A cat as an ESA – low-key affection

A cat with the right personality will quickly form a bond with you and have a calming effect. An emotional support cat may not have the high energy or exuberance of a dog but has a low-key, affectionate nature. 

Cats can decrease stress, lower blood pressure and help to reduce feelings of loneliness. They can improve mood, help with post-traumatic stress disorder (PTSD) and even help with certain phobias. To get an ESA letter so you can have your cat with you, even in housing where pets are not allowed, you must first be evaluated by a qualified health professional licensed in your state. 

A dog as an ESA – many breeds with different characteristics

Dogs are generally strongly emotionally attached to their owners, and those of any age and breed can qualify as emotional support animals. However, some breeds are more suited to being ESAs than others. You want a dog that will be friendly to family, friends and strangers. Labradors are one of the gentlest breeds around. If you have budgetary constraints, a small breed will be more suitable than a large breed. Yorkshire terriers are tiny little dogs that don’t need that much space or exercise. They are great for those who live in apartments and can’t exercise much. They are also very affectionate and love physical contact. 

Corgis are a stable, loyal and obedient breed. Floppy-eared Cavalier King Charles Spaniels are mellow, quiet and lovable dogs. A Pomeranian is the ultimate lap dog and bonds closely with humans. Golden Retrievers are loyal and lively. They are good ESAs for those who can offer them a moderate to a high amount of exercise. 

A rabbit as an ESA – suited to apartment living

Rabbits are quiet, shy animals, so they are well suited for apartment living. They will not bother your neighbors by making loud noises. Certain breeds of rabbits have very loving natures, so you will bond easily with them. The Mini Rex is a small rabbit with a calm, friendly, and quiet nature. The Holland Lop is another friendly breed that doesn’t require space to roam. The Havana is a calm and gentle breed of rabbit that isn’t very active and is good at making bonds with humans.

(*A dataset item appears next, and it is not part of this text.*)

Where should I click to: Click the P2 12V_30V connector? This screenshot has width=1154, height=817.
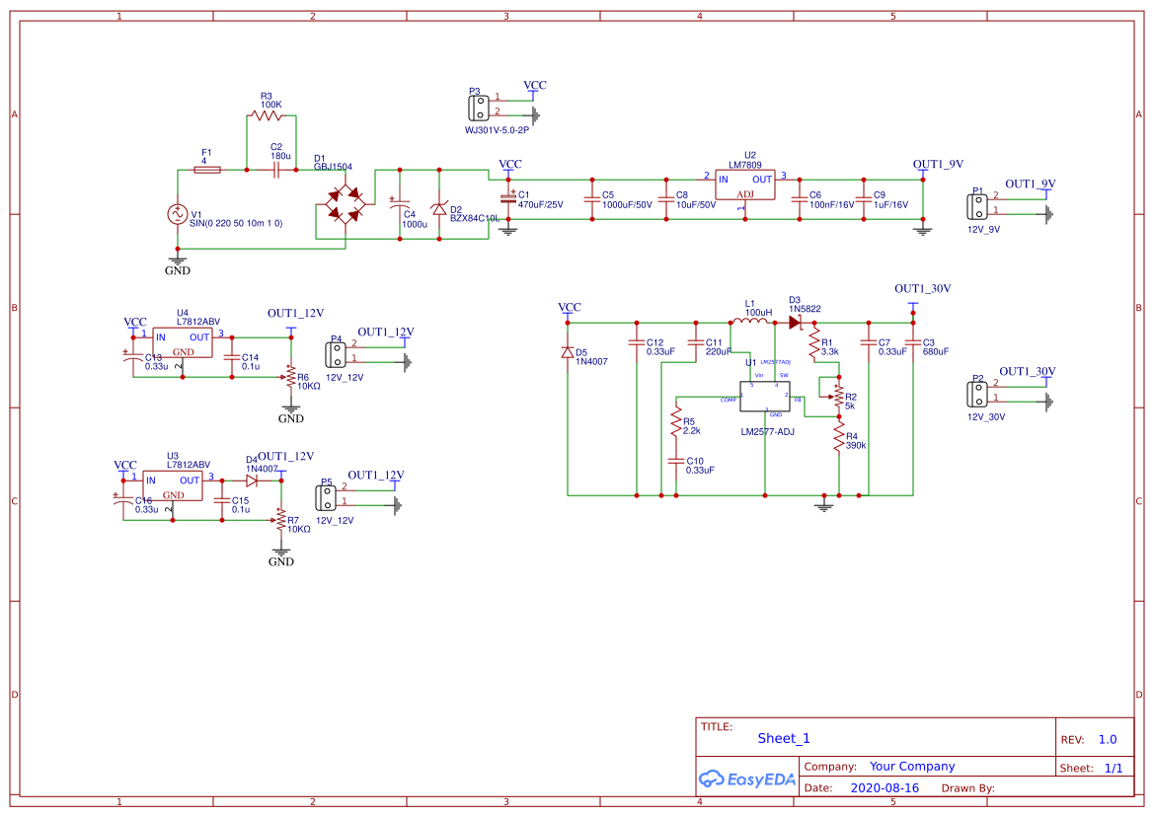(978, 392)
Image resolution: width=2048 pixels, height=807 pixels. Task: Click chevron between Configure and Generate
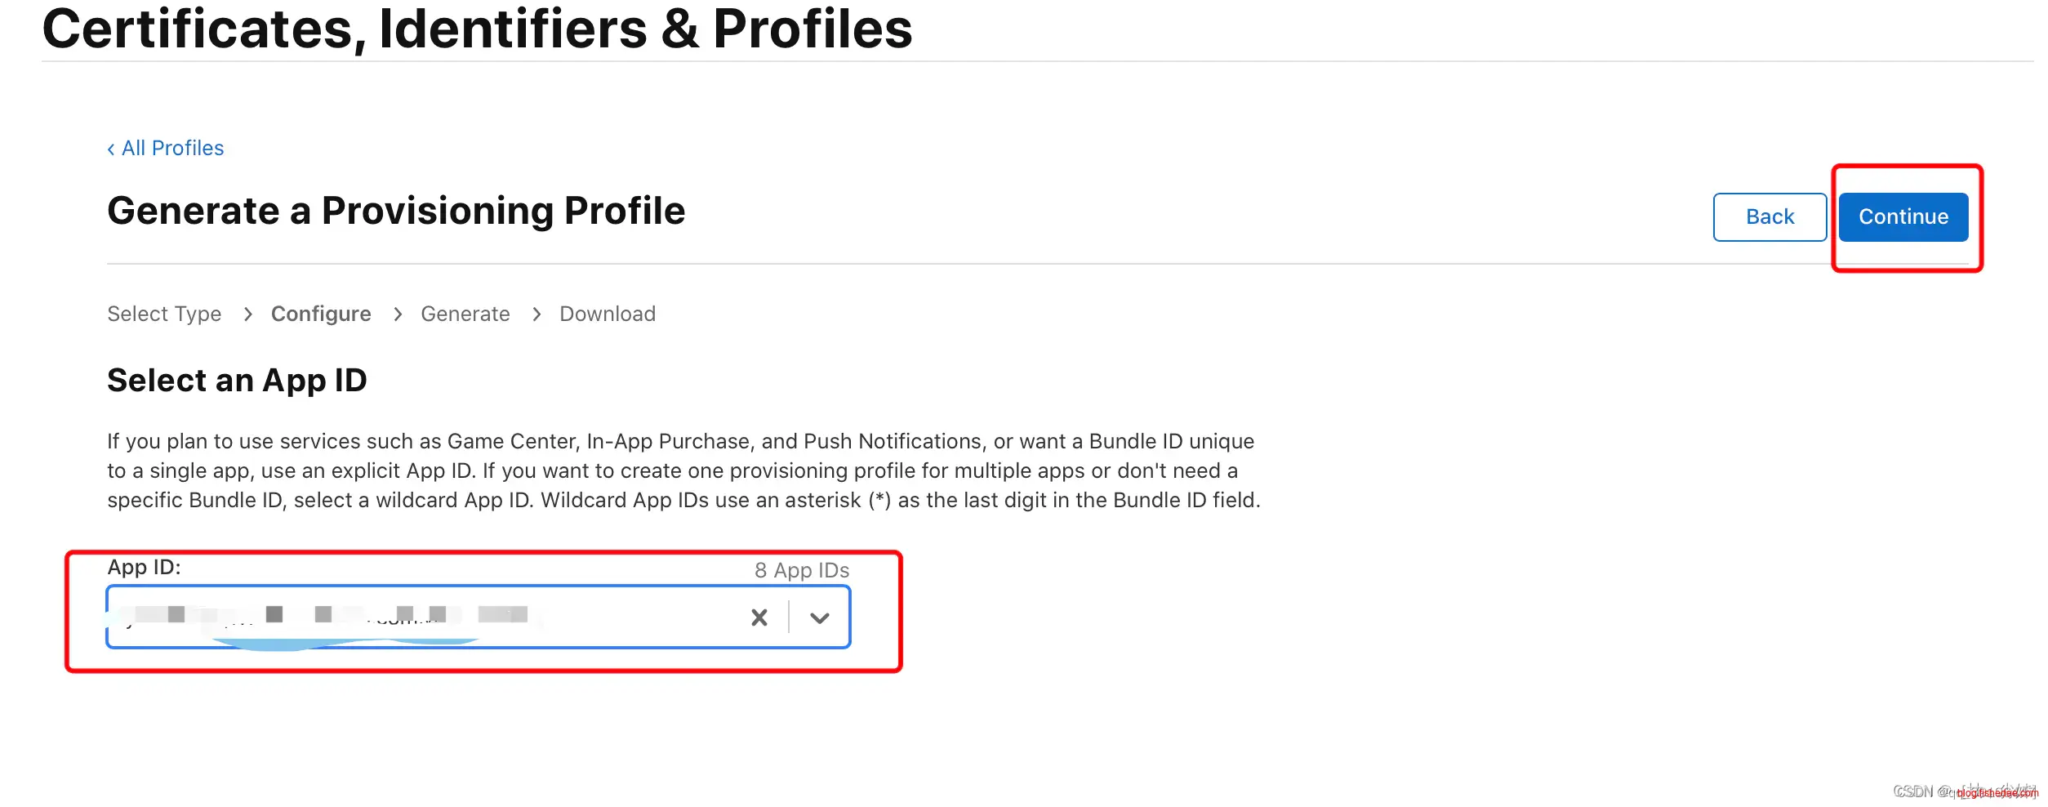pos(398,314)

Rabbits do not take up much space, so you don’t have to worry that your apartment is too small. They don’t need a backyard to run around in, and you can set up a litter box and food in specific places in your apartment. Rabbits also have a long life span, so they can offer support for a long time. 

A bird as an ESA – intelligent, responsive and easy to care for

Birds can sense emotions like anger, stress and tension. They can help you to navigate feelings of depression, anxiety and post-traumatic stress disorder. 

Parrots are empathetic and can imitate human sounds. They can sense the tension in human beings, and the phrases they learn and repeat can be soothing for those with anxiety. The time it takes to teach a parrot a phrase is a good form of engagement and gives you a task to focus on. You will feel a sense of accomplishment in teaching and building your own communication skills. A bird like a parrot does not have to be taken for walks like a dog and is easy to care for – a roomy cage that’s routinely cleaned and food and water is all they need. 

A hamster as an ESA – good pets for students

A hamster is a tiny ball of fur that can have a soothing presence. Hamsters are often good pets for students as they occupy little space and are easy to take care of. Their cages and food are relatively inexpensive, so they are a good option for students who often have budgetary constraints. 

Students are often under academic pressure and find it difficult to maintain balance in their lives. Having a hamster as a pet can offer them a welcome diversion without requiring too much effort. Stroking them and playing with them can help to relieve tension and anxiety.